DJ Kool Herc, real name Clive Campbell, is portrayed in The Get Down as a peaceful spirit who loves throwing parties with his family and intends to provide music as an alternative to the drugs and violence that littered the streets of the Bronx. Kool Herc himself, although one of the most important figures in music of all time, barely has any releases to his name. Unlike modern hip-hop music makers like DJ Khaled, Kool Herc seemed content to stay out of the studio system and just make music for those around him. Still, the invention of the isolated get down or, as they were more often called, "breaks" of a song is a key moment in the legacy of hip-hop music. So, even though DJ Kool Herc doesn't have many studio releases to his name like his contemporaries Grandmaster Flash and Afrika Bambaataa, it's impossible to talk about the early days of hip-hop without mentioning him.
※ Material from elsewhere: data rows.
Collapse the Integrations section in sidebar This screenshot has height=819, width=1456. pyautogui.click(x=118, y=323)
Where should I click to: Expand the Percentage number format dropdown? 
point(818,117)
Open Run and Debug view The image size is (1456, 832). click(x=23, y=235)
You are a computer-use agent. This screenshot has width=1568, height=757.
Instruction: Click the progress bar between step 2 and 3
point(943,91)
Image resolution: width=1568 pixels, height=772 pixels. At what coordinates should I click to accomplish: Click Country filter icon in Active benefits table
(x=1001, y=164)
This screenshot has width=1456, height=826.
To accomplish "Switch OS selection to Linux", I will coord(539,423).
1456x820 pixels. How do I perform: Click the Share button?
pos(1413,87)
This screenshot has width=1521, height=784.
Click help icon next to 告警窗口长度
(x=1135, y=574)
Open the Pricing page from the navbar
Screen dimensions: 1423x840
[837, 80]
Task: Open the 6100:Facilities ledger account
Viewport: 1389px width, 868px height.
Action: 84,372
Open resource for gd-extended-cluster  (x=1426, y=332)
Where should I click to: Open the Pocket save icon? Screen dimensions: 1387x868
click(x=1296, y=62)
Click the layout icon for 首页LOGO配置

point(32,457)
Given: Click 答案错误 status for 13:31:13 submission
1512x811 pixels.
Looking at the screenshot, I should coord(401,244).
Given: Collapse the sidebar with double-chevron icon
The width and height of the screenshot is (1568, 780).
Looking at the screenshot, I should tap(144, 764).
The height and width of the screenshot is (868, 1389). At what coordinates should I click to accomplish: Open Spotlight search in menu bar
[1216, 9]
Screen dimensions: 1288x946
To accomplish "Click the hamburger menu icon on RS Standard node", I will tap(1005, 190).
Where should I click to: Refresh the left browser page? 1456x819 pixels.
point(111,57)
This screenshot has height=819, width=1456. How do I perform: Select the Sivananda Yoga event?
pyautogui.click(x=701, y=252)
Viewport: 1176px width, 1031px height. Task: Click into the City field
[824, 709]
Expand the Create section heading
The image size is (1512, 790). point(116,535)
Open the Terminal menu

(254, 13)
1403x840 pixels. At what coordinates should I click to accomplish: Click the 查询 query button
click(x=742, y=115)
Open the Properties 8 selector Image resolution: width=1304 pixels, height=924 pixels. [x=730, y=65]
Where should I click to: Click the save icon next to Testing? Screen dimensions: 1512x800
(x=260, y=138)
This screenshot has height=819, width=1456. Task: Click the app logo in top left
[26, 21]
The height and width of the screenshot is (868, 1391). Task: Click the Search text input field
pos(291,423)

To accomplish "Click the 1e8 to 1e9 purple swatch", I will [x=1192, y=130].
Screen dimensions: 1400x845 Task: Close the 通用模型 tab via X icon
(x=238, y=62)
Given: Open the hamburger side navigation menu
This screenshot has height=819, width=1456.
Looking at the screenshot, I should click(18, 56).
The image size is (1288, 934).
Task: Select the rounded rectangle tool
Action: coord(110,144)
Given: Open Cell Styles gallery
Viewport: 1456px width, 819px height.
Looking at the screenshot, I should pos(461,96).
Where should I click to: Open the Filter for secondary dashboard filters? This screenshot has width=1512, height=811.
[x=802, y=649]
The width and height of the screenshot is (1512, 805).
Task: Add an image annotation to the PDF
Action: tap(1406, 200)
DJ Kool Herc's appearance in The Get Down was brief but memorable. It didn't delve very deeply into his personal life, but his mark is all over the music and culture represented in the show. The show was so dedicated to capturing the real Bronx in the '70s that director Baz Luhrmann brought in Kool Herc, along with other New York hip-hop legends like Grandmaster Flash and Nas, as producers for The Get Down, according to Vanity Fair. Without DJ Kool Herc, there would be no such thing as modern hip-hop or rap, meaning there would be no Drake, Nicki Minaj, Desiigner, or countless other artists influenced by the genre. And, without Kool Herc, there would be no The Get Down, either. His involvement in the series shows its dedication to accurately portraying the early days of hip-hop. That's why it all feels so real, even when not all of the characters are.